In Luke 21:36 Jesus Christ stated, “Watch you therefore, and pray always, that you may be accounted worthy to escape all these things that shall come to pass, and to stand before the Son of man.” All Christians must follow Christ’s instruction to speak daily in the form of a prayer. In fact, we must be ready to speak at any instant (Rom. 12:12) and without ceasing (I Thes. 5:17).
We should take every advantage and opportunity to pray throughout the day, with our longest, most detailed prayer being done in a private place, on our knees, to give reverence to the great God of the universe. In the final age before the Return of Jesus Christ and the establishment of God’s kingdom, never underestimate the importance of every word spoken in prayer.

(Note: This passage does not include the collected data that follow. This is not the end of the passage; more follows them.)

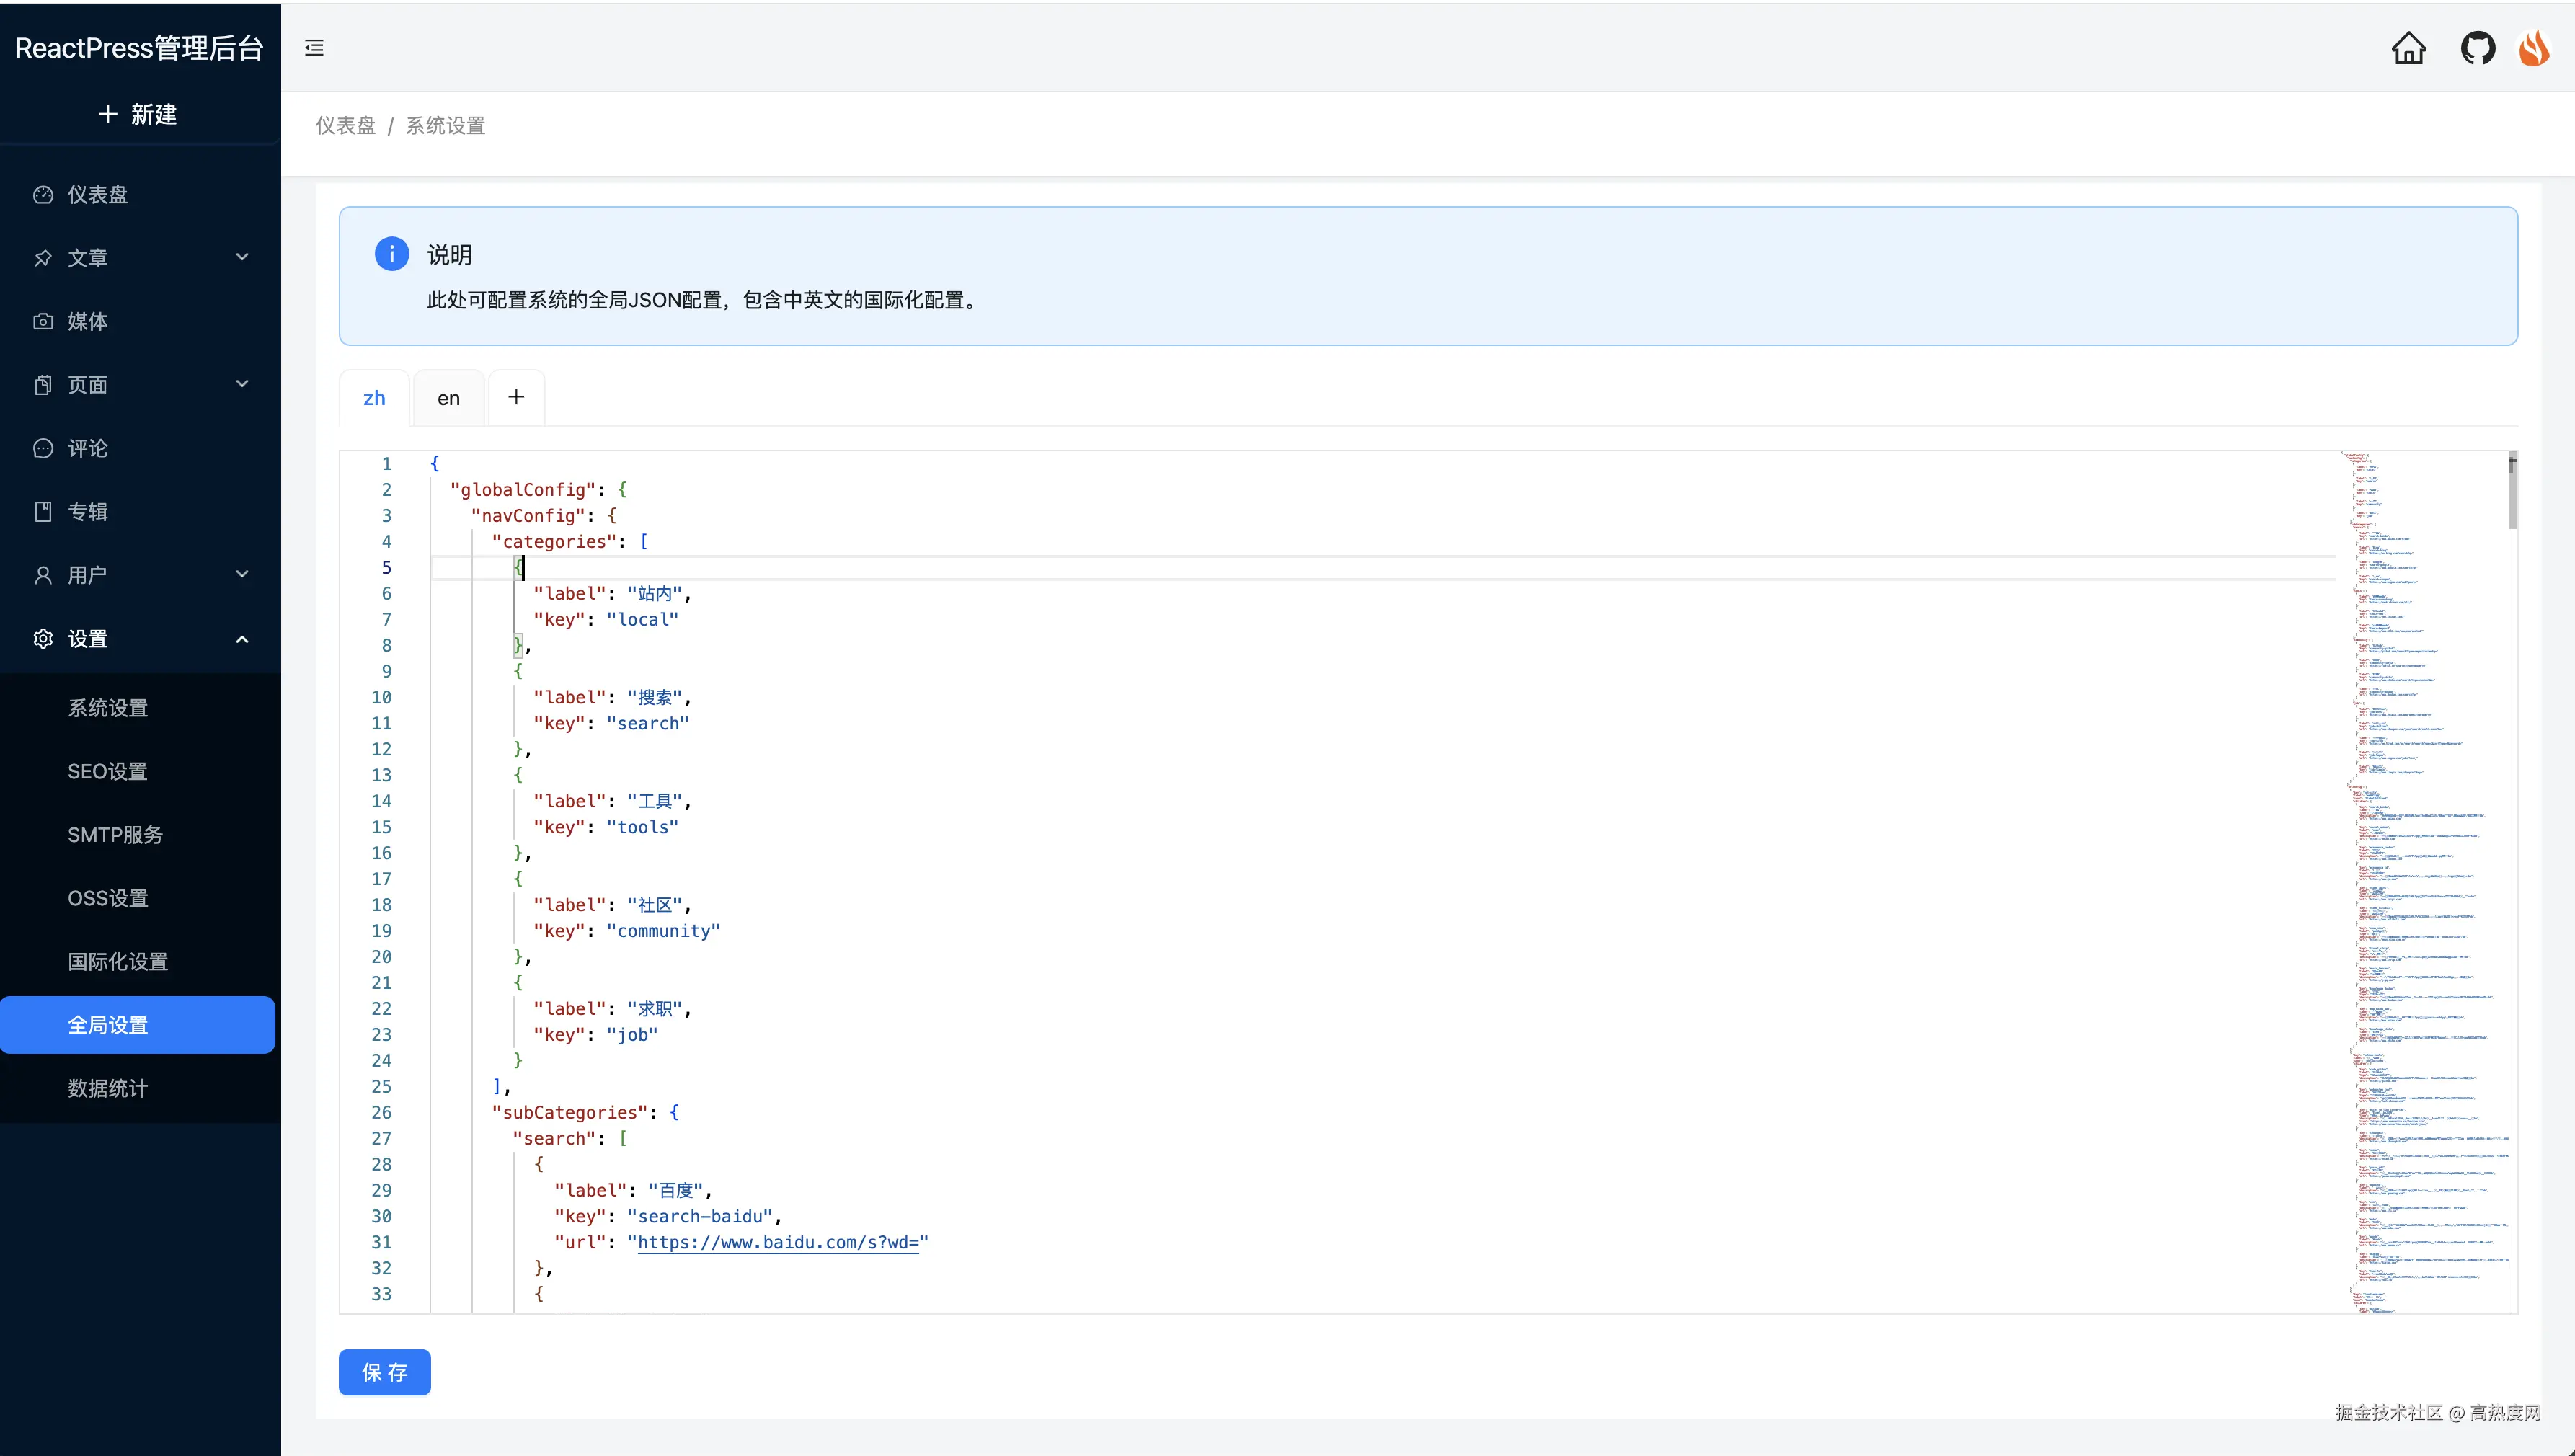Select the zh language tab
This screenshot has width=2575, height=1456.
click(x=374, y=398)
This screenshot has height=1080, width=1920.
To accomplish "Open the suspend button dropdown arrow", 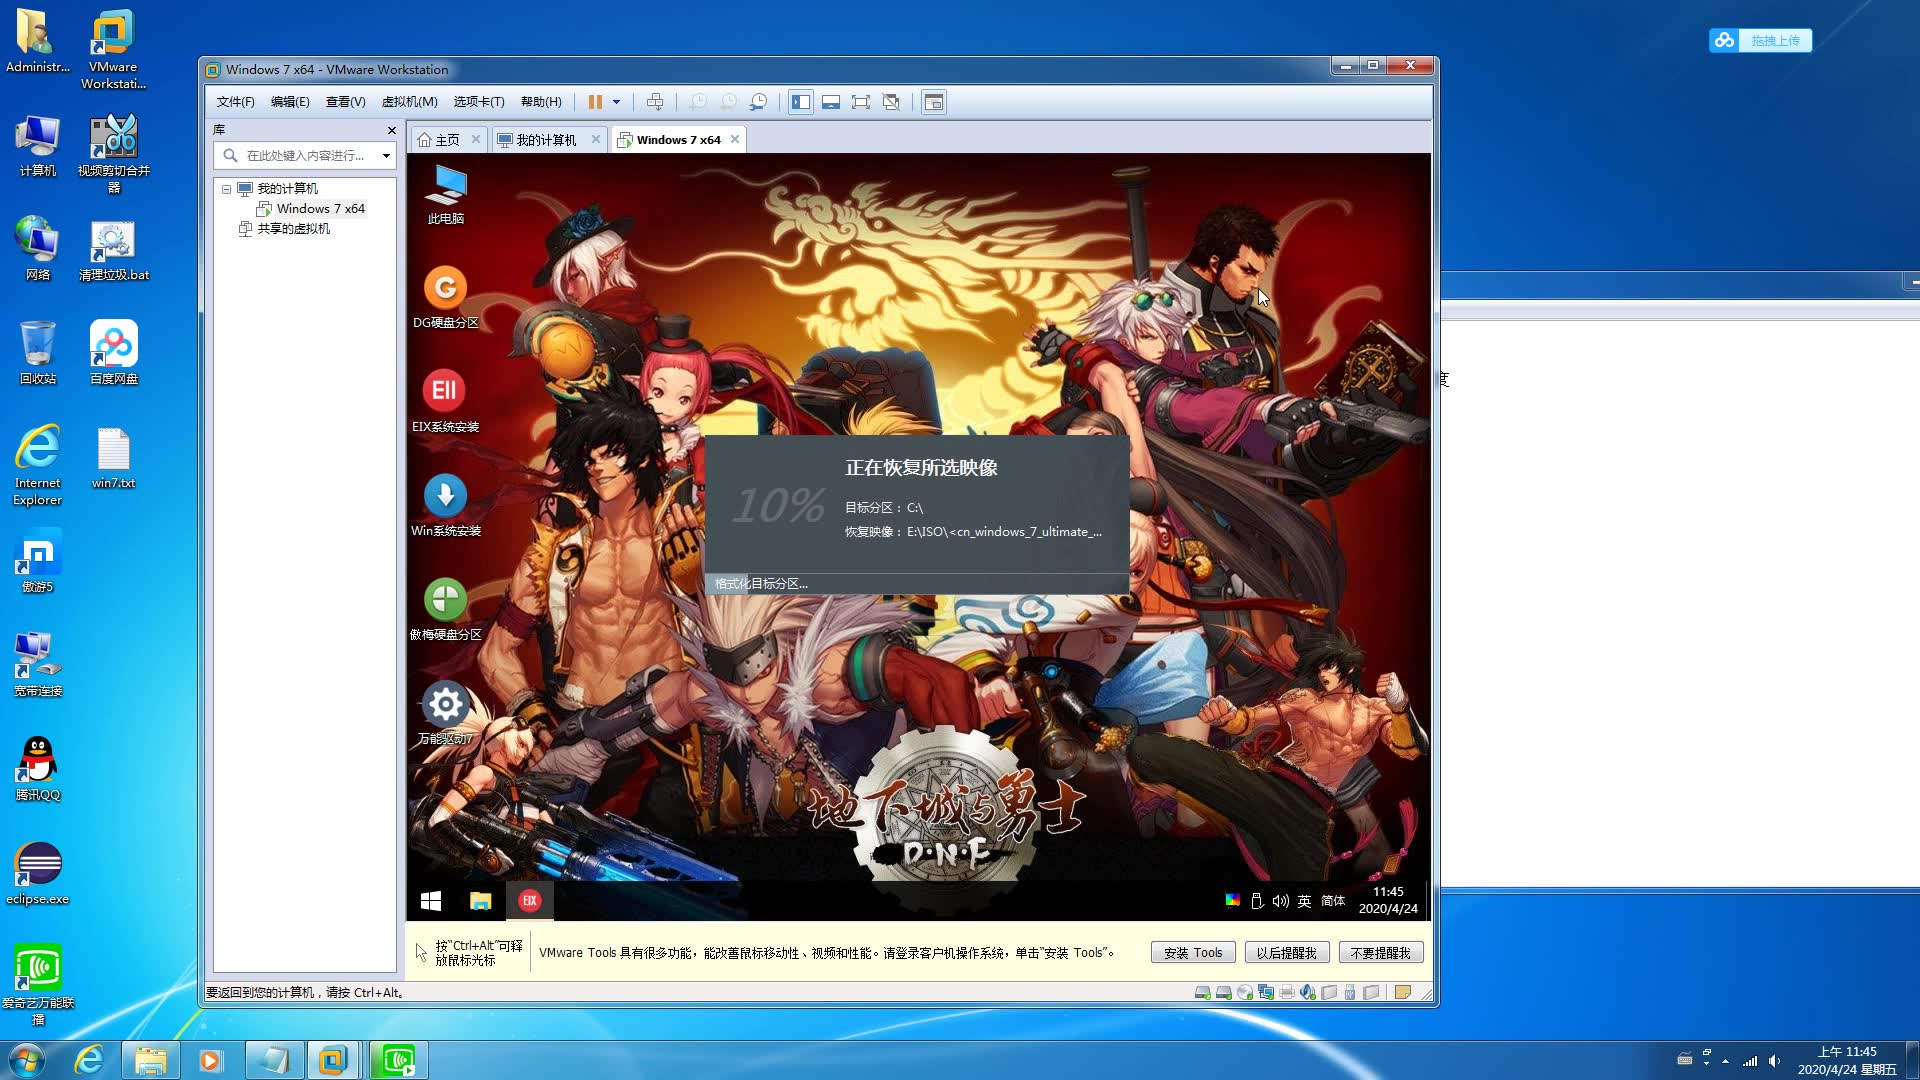I will 616,101.
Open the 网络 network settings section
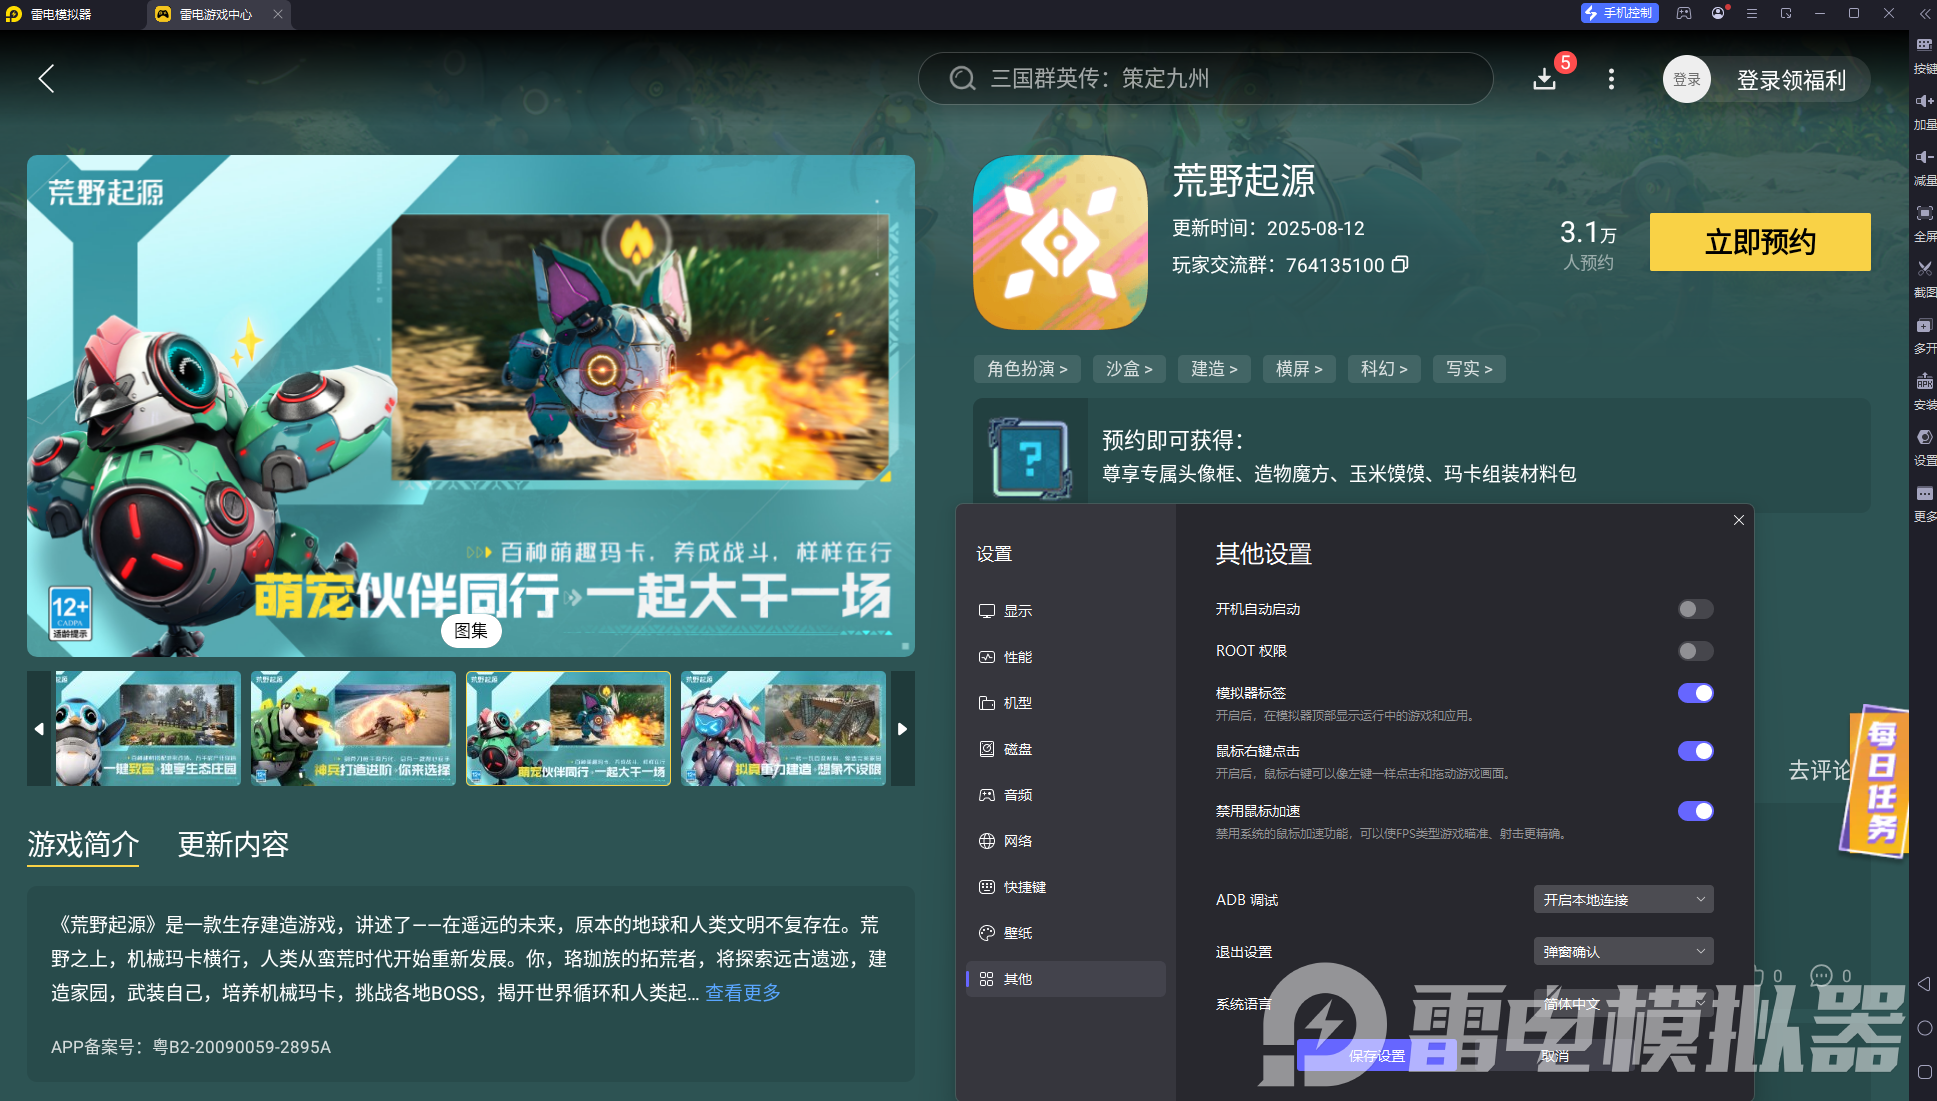This screenshot has width=1937, height=1101. coord(1019,840)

Collectively, we have power, through God’s Spirit, to move the Earth! Doors are being opened (Eph. 6:19; Col. 4:3) for the gospel of the kingdom to once again be preached “in all the world as a witness.” Collectively and individually, we have a big part to play in how this happens.
For the rest of the age, show care toward God’s Work and His people by setting aside adequate time to thoughtfully prepare and deliver our daily “speeches.” Never cease to bring energy and sincerity while making your requests known.
Always remember that this final Work relies on our every word because “the effectual fervent prayer of the righteous man avails much.”